#### SOURCE PASSAGE:
(begin)

In step S15, the correlation/energy calculation part 35 calculates the correlation corr(b) for each band using the energy EL(b) and the energy ER(b) according to the above-mentioned equation (2) and holds them. Then, the correlation/energy calculation part 35 sequentially calculates the average correlation ave_corr(b) by calculating the exponentially weighted average of the correlation corr(b) of the present transformation frame and the correlations corr(b) of the predetermined number of past transformation frames according to the above-mentioned equation (3) to supply to the adaptive mixing part 36.
In step S16, the adaptive mixing part 36 performs mixing processing of mixing the frequency spectrum XL and the frequency spectrum XR for each band and each channel based on the average correlation ave_corr(b), the energy EL(b) and the energy ER(b). This mixing processing will be described in detail, referring to FIG. 10 mentioned below.

(end)

#### PROVIDED DATA:
(begin)

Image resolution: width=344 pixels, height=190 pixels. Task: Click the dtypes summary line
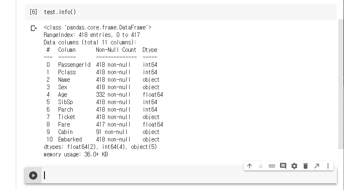coord(100,147)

(end)

#### EXERCISE AIM:
Translate this sentence from the passage on band correlation and mixing into Spanish: "In step S16, the adaptive mixing part 36 performs mixing processing of mixing the frequency spectrum XL and the frequency spectrum XR for each band and each channel based on the average correlation ave_corr(b), the energy EL(b) and the energy ER(b)."

#### ANSWER TO THE TASK:
En el paso S16, la parte de mezcla adaptativa 36 realiza un procesamiento de mezcla que mezcla el espectro de frecuencia XL y el espectro de frecuencia XR para cada banda y cada canal, con base en la correlación promedio ave_corr(b), la energía EL(b) y la energía ER(b).